# What you will do
Pull out each line of the data below that contains the string "order".

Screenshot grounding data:
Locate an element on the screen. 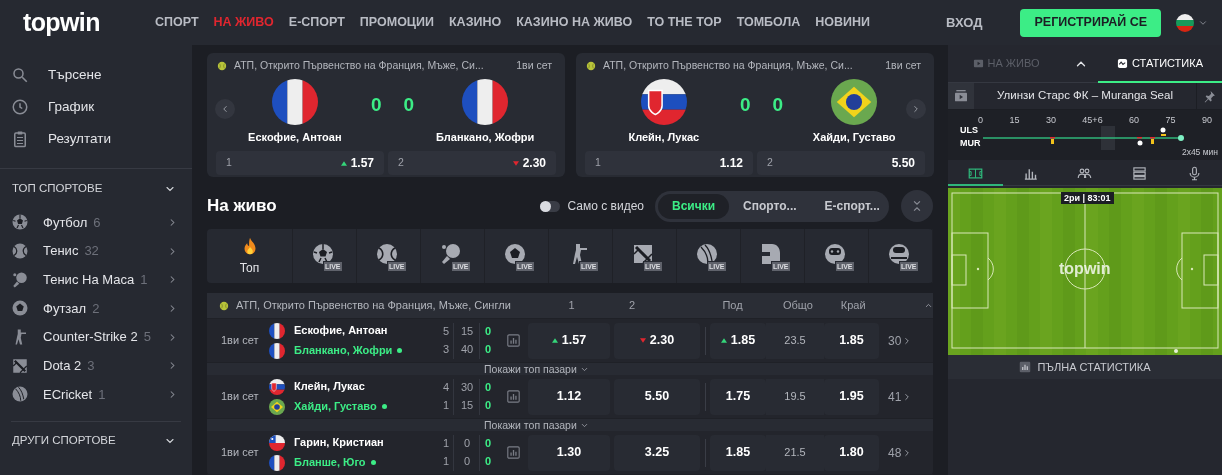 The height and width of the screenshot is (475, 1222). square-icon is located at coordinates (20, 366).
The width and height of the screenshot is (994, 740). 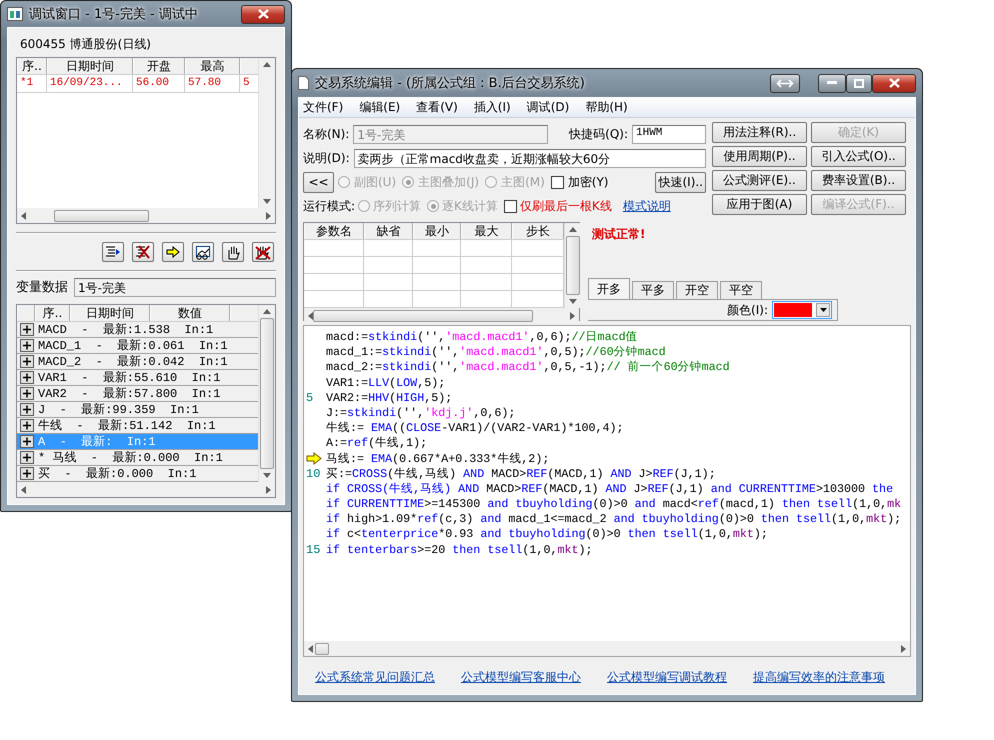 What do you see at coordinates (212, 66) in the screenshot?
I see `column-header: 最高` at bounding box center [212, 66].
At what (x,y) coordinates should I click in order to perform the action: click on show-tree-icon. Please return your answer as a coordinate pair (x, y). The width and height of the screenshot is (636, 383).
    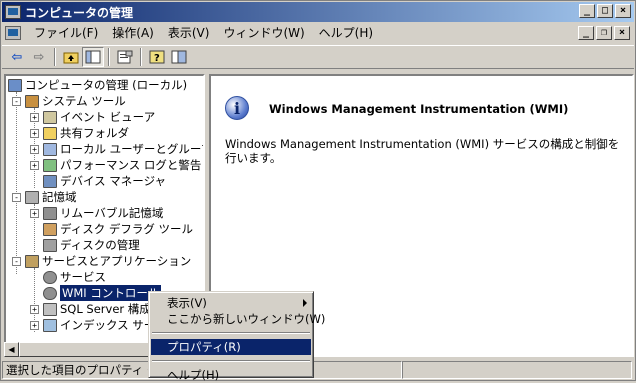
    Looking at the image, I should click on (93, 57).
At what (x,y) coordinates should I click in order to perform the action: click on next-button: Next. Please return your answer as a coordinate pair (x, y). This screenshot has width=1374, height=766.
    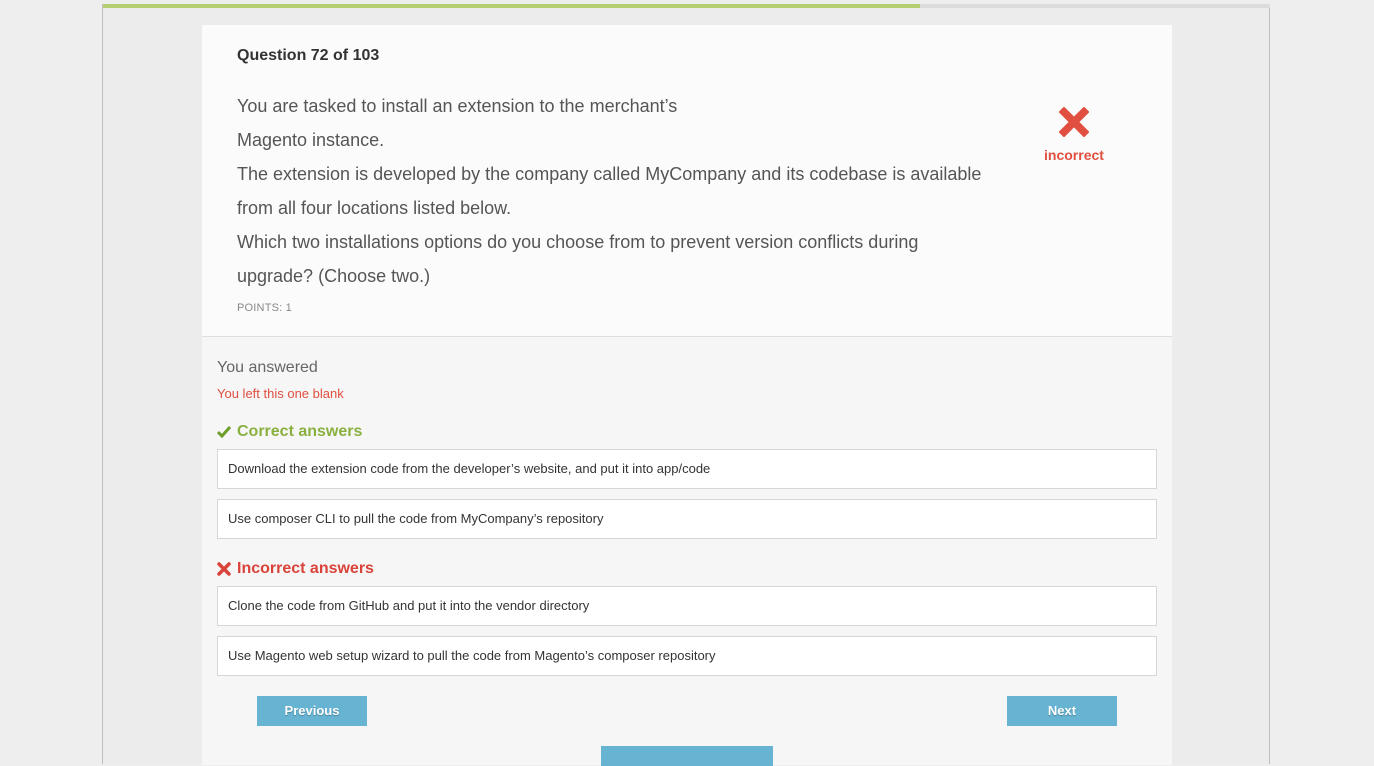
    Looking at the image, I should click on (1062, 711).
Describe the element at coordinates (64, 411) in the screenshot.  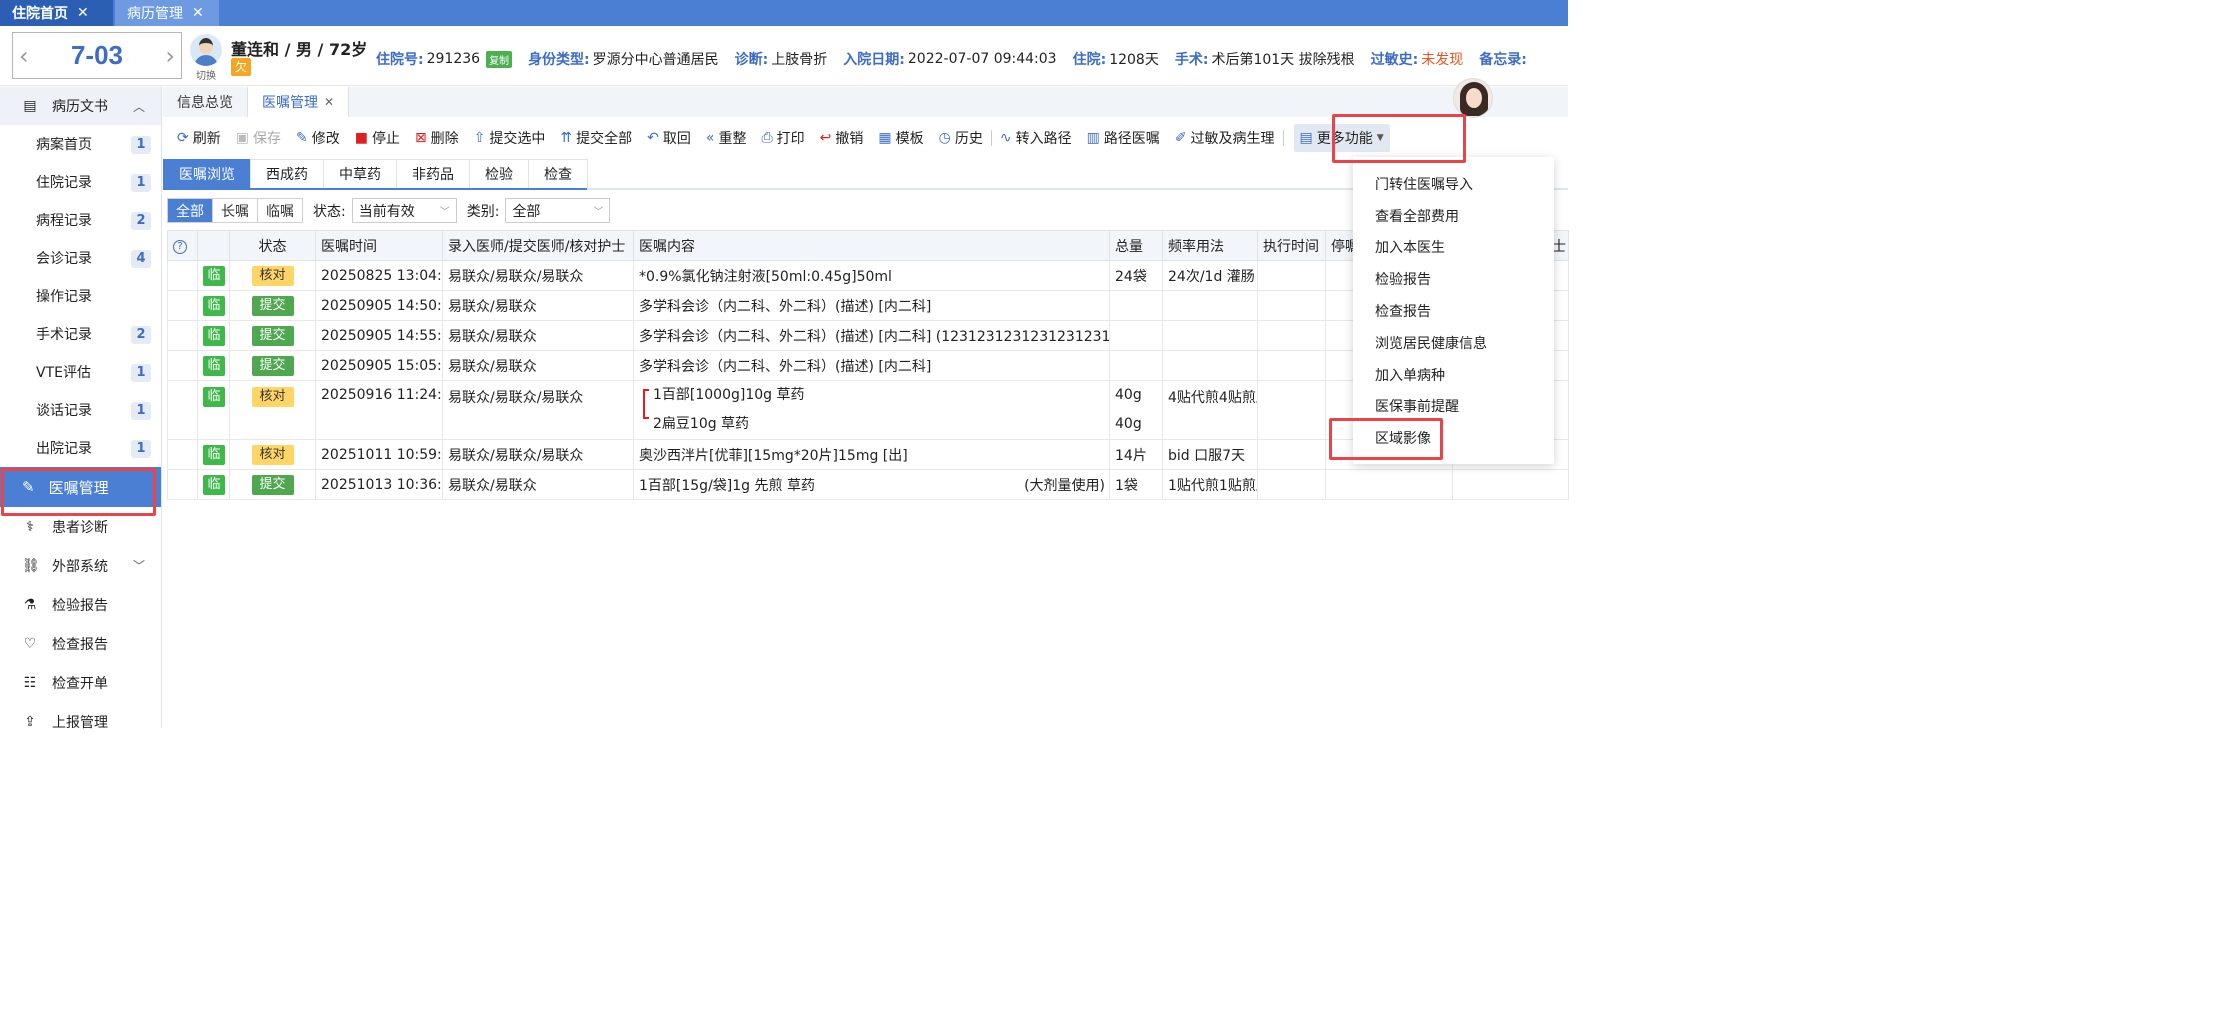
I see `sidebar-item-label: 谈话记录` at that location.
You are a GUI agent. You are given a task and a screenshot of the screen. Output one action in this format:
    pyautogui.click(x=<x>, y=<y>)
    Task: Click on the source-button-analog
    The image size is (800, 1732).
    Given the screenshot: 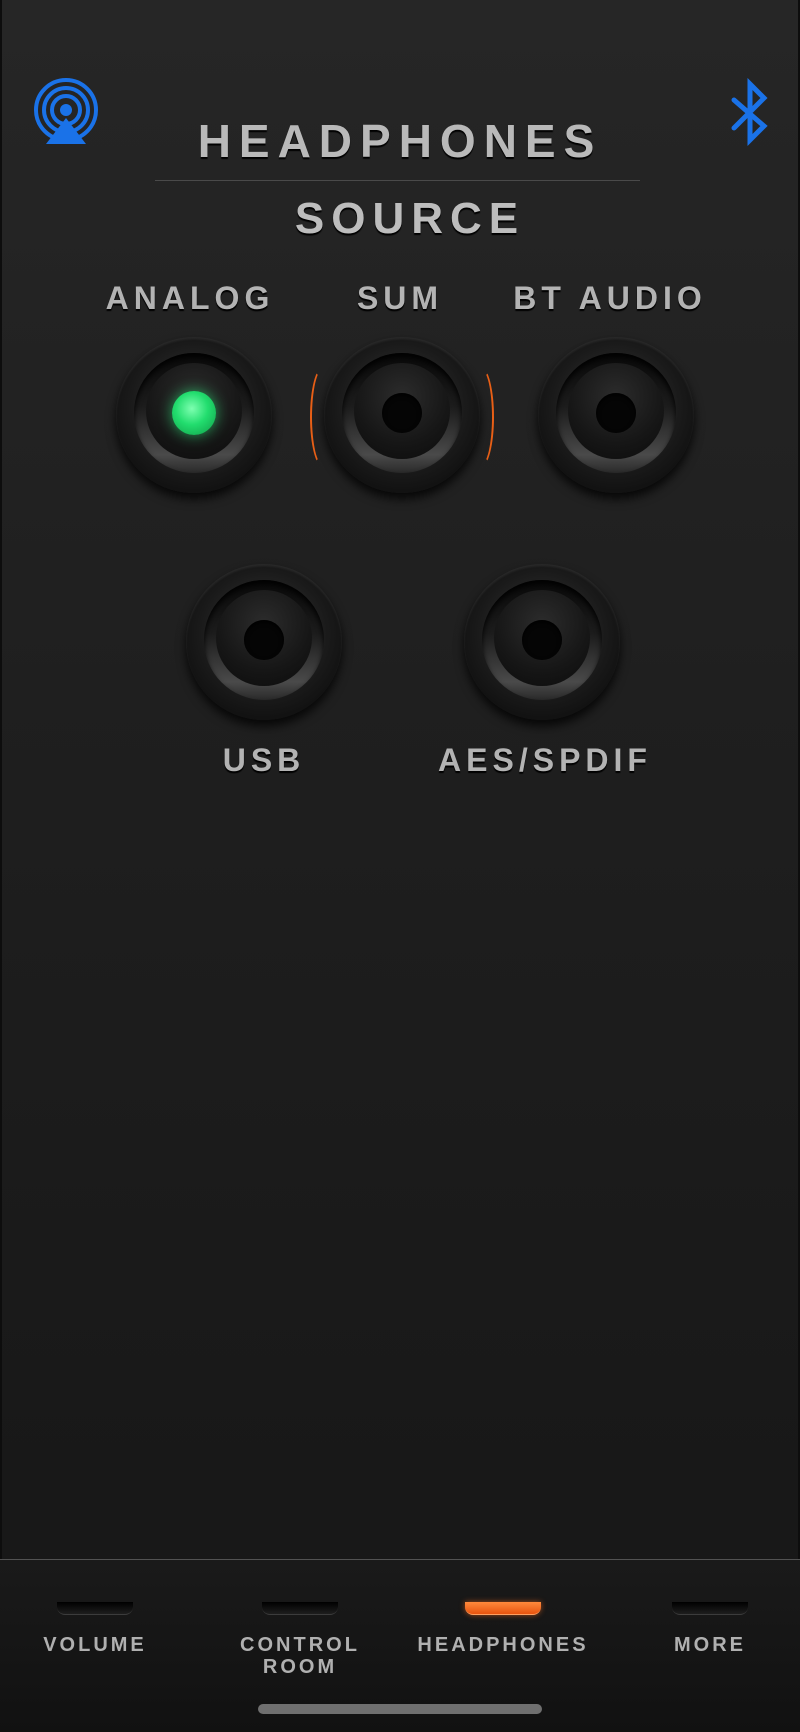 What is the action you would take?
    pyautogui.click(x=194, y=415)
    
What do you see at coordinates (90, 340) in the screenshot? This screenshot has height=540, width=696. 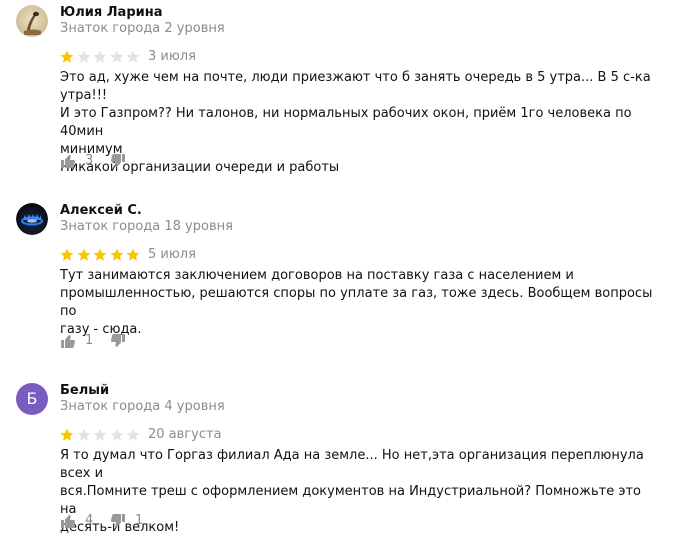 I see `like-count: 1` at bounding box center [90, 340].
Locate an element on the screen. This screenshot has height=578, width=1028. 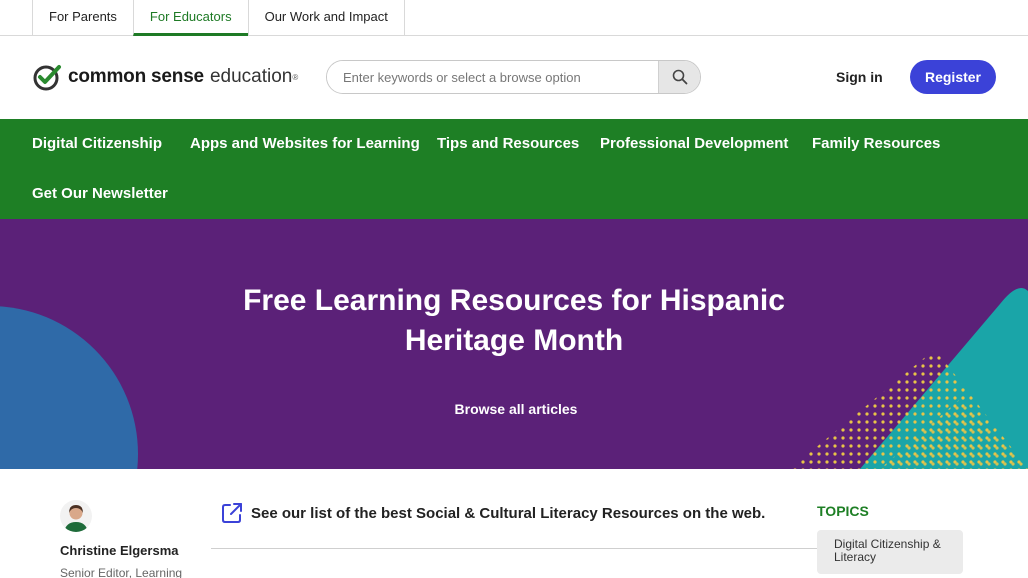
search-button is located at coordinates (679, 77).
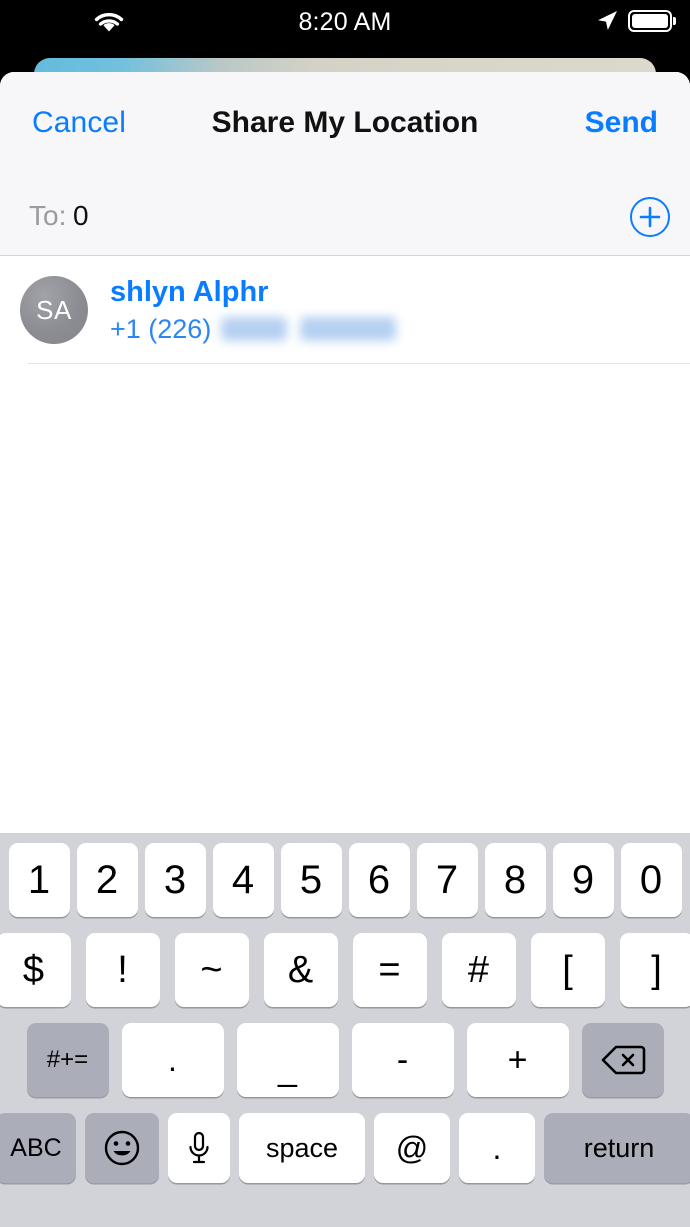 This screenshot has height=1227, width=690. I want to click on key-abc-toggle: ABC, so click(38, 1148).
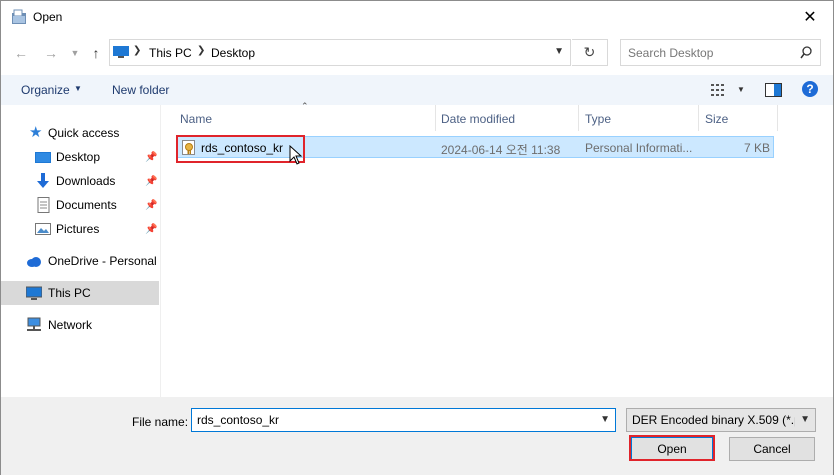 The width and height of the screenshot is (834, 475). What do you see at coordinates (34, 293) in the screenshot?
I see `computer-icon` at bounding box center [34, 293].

# Expected answer
At what (x,y) coordinates should I click in order to perform the action: click on show-tree-icon. Please return your answer as a coordinate pair (x, y). The width and height of the screenshot is (636, 383).
At what (x,y) coordinates should I click in order to perform the action: click on next-button: Next. Please return your answer as a coordinate pair (x, y). This screenshot has width=1374, height=766.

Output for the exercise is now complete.